◆ Document
Important distinction
Hashing is not encryption.
| Feature | Encryption | Hashing | |---|---|---| | Reversible | Yes, with the key | No | | Purpose | Confidentiality | Integrity | | Output | Variable depending on plaintext size | Fixed length | | Uses key | Often yes | Usually no |
6. Digital Signatures
A digital signature proves integrity, authenticity, and non-repudiation. It is created with a hash and the sender's private key.
Step-by-step process
1. The sender computes a hash of the message. 2. The sender encrypts the hash with the private key. This creates the signature. 3. The message and signature are sent to the receiver. 4. The receiver computes their own hash of the received message. 5. The receiver decrypts the signature using the sender's public key. 6. If the two hashes match, the message is intact and the sender is verified.
What signatures do and do not do
| Provides | Does Not Provide | |---|---| | Integrity | Confidentiality | | Authentication | Hiding the message content | | Non-repudiation | Performance on large data |
Example
A software vendor signs an installer. The signature tells you the file really came from that vendor and was not changed after signing.
7. PKI and Certificates
Public Key Infrastructure is the system of policies, technologies, people, and processes that manage certificates and trust.

◆ Exercise instructions
- a) In the cryptography notes, what three things does a digital signature prove?
- b) Retype the part of the cryptography notes starting at "What signatures do" and ending at "changed after signing.".

Rows from a dataset:
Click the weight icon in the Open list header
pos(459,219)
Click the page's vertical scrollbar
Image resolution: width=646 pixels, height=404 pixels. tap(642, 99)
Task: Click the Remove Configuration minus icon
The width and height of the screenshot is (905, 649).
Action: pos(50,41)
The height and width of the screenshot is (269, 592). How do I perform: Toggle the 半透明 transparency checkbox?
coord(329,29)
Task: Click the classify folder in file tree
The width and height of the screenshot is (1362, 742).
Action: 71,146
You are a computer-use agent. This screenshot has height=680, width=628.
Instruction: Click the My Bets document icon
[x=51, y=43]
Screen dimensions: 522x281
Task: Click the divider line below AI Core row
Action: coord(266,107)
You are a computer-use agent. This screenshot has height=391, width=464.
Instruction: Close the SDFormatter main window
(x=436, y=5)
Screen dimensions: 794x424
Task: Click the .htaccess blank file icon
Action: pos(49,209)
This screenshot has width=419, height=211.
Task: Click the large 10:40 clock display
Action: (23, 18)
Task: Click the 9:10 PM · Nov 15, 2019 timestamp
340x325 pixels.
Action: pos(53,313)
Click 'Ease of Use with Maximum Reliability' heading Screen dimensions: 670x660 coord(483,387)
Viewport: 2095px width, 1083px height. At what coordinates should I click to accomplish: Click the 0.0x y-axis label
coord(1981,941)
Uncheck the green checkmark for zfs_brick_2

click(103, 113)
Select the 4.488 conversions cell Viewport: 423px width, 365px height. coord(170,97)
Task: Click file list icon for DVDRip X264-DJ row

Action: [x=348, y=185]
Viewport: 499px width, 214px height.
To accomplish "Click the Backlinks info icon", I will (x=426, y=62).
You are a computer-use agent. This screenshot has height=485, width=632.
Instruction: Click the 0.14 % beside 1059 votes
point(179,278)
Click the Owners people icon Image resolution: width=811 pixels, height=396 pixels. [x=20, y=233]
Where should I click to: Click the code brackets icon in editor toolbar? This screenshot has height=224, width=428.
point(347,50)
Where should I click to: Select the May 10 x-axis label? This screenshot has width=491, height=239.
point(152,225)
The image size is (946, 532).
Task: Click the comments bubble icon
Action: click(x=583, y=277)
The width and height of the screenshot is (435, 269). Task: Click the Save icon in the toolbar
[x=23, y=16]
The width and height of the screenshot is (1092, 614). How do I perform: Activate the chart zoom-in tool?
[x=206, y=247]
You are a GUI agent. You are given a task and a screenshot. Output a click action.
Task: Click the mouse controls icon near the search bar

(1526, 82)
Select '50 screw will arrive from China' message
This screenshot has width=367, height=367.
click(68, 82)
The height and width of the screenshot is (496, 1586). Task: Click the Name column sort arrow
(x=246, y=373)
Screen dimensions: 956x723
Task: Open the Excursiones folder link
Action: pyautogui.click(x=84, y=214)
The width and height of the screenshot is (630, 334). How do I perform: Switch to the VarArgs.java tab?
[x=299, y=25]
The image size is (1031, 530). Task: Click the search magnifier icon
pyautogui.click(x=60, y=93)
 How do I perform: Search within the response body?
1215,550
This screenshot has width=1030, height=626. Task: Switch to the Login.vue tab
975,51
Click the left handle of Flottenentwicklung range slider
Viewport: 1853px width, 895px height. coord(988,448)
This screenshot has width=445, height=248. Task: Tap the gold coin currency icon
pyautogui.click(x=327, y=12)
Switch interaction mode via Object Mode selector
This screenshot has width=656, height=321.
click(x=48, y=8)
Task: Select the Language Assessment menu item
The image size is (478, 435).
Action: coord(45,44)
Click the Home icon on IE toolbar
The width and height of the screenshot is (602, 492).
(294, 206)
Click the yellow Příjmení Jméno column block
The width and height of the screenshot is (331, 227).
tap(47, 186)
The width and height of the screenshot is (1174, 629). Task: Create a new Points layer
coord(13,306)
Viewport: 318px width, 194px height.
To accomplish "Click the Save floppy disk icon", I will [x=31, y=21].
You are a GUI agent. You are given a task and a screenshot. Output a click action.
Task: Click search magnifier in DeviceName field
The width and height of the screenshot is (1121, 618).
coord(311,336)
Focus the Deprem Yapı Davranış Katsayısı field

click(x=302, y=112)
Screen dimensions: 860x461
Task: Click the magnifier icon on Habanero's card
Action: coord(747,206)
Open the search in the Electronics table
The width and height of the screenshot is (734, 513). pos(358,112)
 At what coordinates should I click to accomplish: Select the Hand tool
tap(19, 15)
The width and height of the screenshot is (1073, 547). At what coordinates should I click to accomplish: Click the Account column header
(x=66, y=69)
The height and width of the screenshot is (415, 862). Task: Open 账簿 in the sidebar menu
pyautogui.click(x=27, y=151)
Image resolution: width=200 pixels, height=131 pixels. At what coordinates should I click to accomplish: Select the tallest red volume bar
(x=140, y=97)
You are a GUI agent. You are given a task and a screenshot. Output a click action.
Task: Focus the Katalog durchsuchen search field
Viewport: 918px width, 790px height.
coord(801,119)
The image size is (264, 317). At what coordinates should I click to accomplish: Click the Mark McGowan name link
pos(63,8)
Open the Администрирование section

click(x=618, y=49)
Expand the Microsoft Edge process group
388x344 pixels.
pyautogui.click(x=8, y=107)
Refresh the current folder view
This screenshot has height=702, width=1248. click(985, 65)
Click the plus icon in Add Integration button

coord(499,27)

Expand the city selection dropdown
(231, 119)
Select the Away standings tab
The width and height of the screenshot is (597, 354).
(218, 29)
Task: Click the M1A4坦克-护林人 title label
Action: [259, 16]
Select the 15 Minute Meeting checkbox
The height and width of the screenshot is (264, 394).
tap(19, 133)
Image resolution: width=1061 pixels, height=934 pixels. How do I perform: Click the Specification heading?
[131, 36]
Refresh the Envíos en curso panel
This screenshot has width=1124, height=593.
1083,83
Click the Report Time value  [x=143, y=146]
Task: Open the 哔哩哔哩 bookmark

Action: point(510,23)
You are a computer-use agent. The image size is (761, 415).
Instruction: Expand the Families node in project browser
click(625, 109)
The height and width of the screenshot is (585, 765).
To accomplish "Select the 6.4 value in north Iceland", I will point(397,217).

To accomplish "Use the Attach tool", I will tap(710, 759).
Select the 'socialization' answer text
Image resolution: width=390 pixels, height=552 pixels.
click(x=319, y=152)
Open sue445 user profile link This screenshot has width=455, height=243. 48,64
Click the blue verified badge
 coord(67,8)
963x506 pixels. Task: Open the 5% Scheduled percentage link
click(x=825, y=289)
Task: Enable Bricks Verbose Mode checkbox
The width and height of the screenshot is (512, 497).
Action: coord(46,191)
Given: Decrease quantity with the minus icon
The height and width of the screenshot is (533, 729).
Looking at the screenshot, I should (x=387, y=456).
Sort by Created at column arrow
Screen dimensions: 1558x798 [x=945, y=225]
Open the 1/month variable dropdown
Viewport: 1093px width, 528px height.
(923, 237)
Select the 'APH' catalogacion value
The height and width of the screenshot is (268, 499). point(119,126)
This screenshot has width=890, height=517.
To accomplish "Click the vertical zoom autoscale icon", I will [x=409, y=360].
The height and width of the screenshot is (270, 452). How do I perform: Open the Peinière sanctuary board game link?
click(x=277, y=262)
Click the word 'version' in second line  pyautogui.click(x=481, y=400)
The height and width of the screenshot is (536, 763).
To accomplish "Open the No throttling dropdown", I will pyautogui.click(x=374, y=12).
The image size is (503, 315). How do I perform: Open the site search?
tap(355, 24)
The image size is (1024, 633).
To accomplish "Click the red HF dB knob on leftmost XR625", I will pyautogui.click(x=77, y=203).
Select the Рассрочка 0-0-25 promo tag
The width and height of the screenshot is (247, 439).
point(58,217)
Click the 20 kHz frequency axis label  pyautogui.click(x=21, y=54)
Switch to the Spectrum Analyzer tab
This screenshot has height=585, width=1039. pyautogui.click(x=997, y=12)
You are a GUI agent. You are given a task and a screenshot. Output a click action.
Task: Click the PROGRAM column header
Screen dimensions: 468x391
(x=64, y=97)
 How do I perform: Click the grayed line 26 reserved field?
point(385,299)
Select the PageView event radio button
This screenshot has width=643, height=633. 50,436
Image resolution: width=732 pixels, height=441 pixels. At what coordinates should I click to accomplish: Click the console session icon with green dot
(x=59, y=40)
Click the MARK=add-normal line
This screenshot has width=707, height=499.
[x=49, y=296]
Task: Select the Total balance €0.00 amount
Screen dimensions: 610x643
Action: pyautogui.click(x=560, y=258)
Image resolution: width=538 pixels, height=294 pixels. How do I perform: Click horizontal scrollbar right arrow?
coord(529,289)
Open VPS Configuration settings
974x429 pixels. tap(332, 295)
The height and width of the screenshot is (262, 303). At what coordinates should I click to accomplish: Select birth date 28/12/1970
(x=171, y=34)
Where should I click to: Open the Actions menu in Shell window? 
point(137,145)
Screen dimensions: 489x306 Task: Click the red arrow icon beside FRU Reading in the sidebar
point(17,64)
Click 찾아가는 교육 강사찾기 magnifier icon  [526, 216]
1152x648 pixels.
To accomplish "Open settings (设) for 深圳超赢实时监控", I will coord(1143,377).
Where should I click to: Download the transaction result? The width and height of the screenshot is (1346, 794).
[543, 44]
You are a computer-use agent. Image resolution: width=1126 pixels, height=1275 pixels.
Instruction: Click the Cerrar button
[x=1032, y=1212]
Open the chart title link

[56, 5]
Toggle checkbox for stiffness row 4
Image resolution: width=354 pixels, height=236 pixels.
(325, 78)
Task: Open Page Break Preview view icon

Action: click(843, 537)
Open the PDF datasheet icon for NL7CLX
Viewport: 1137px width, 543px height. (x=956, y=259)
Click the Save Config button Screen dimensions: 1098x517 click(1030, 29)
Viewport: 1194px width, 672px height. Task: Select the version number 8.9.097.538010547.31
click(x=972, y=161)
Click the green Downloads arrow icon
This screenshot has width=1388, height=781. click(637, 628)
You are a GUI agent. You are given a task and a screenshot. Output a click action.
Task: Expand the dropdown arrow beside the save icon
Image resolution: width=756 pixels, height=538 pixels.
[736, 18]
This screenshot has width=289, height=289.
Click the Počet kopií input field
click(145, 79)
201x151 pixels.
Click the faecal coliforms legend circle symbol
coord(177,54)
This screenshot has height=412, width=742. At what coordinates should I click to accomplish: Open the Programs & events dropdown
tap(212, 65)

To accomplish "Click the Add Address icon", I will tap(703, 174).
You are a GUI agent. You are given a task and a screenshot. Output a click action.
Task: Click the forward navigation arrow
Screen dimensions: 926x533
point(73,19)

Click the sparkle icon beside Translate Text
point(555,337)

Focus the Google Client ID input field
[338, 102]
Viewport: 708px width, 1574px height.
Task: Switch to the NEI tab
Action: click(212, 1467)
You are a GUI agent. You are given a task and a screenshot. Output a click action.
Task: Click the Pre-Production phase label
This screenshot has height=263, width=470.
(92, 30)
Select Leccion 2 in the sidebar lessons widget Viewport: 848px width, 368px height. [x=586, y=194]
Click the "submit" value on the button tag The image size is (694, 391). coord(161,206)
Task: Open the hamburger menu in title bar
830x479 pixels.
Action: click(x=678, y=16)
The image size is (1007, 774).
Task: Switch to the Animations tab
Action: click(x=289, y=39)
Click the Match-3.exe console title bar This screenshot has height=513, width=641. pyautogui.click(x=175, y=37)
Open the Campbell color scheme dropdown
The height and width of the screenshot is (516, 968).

◆ The solutions
- a) Integrity, authenticity, and non-repudiation.

- b)
What signatures do and do not do
| Provides | Does Not Provide | |---|---| | Integrity | Confidentiality | | Authentication | Hiding the message content | | Non-repudiation | Performance on large data |
Example
A software vendor signs an installer. The signature tells you the file really came from that vendor and was not changed after signing.